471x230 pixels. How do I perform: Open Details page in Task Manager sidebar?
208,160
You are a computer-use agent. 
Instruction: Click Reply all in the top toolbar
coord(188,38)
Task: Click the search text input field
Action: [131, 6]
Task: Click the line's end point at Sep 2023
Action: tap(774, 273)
========
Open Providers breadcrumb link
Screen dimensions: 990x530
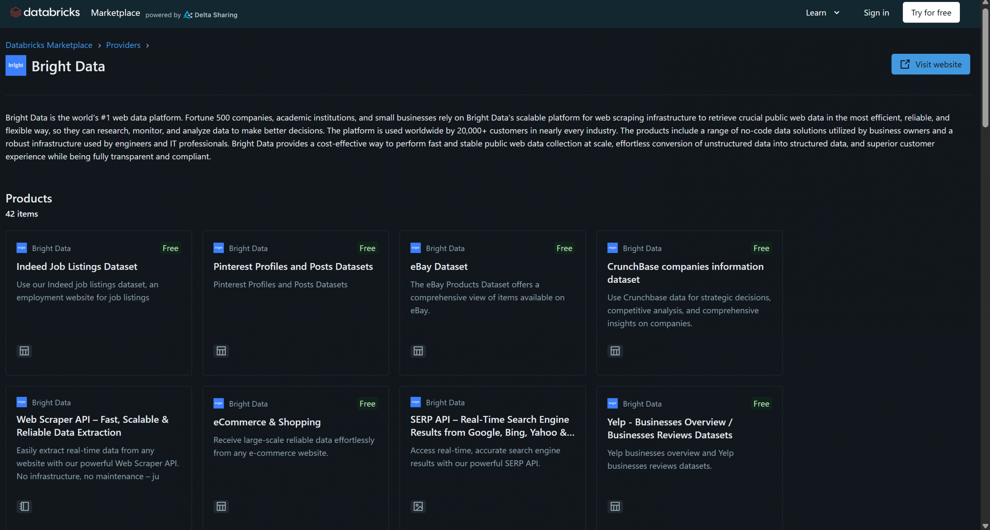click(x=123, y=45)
========
[SET TASK] Arrange the data from the line holding "471x230 pixels. How" through the line holding "Action: tap(774, 273)", inclusive, as a Markdown table with the columns No. and Text. Give each line its own numbered row and skip blank lines.

[RESPONSE TO THE EXERCISE]
| No. | Text |
|---|---|
| 1 | 471x230 pixels. How do I perform: Open Details page in Task Manager sidebar? |
| 2 | 208,160 |
| 3 | You are a computer-use agent.  |
| 4 | Instruction: Click Reply all in the top toolbar |
| 5 | coord(188,38) |
| 6 | Task: Click the search text input field |
| 7 | Action: [131, 6] |
| 8 | Task: Click the line's end point at Sep 2023 |
| 9 | Action: tap(774, 273) |